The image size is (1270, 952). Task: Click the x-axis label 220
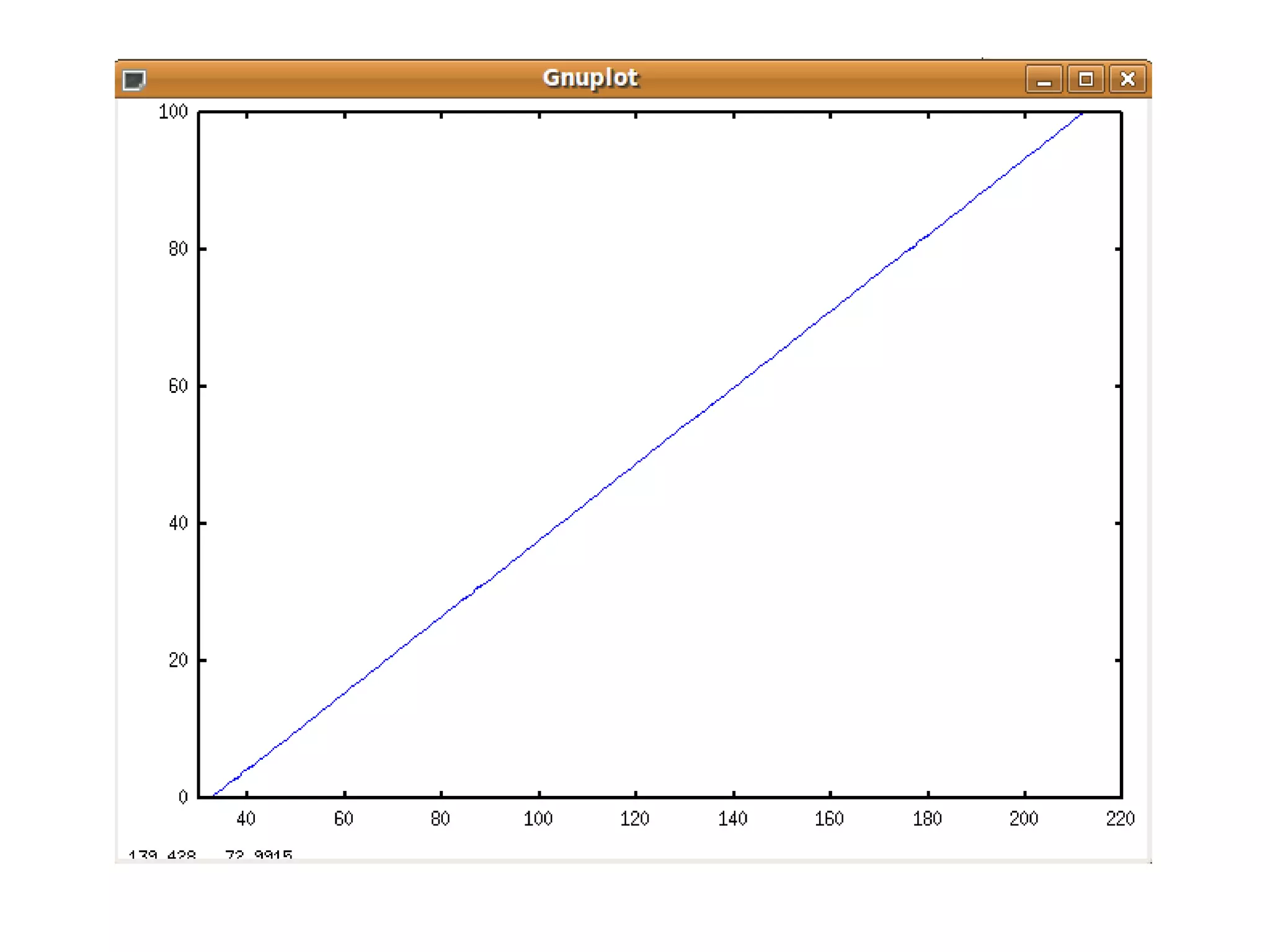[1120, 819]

◇ ◇ ◇ ◇

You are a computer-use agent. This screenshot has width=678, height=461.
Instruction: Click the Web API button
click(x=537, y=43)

◇ ◇ ◇ ◇

## Required work
Rewrite the rows from the line containing "The image size" through the line containing "[1120, 819]", replacing "x-axis label" with "horizontal axis label" and keeping everything else the same. Leave the pictures out.

## Solution to this problem
The image size is (1270, 952). Task: Click the horizontal axis label 220
[1120, 819]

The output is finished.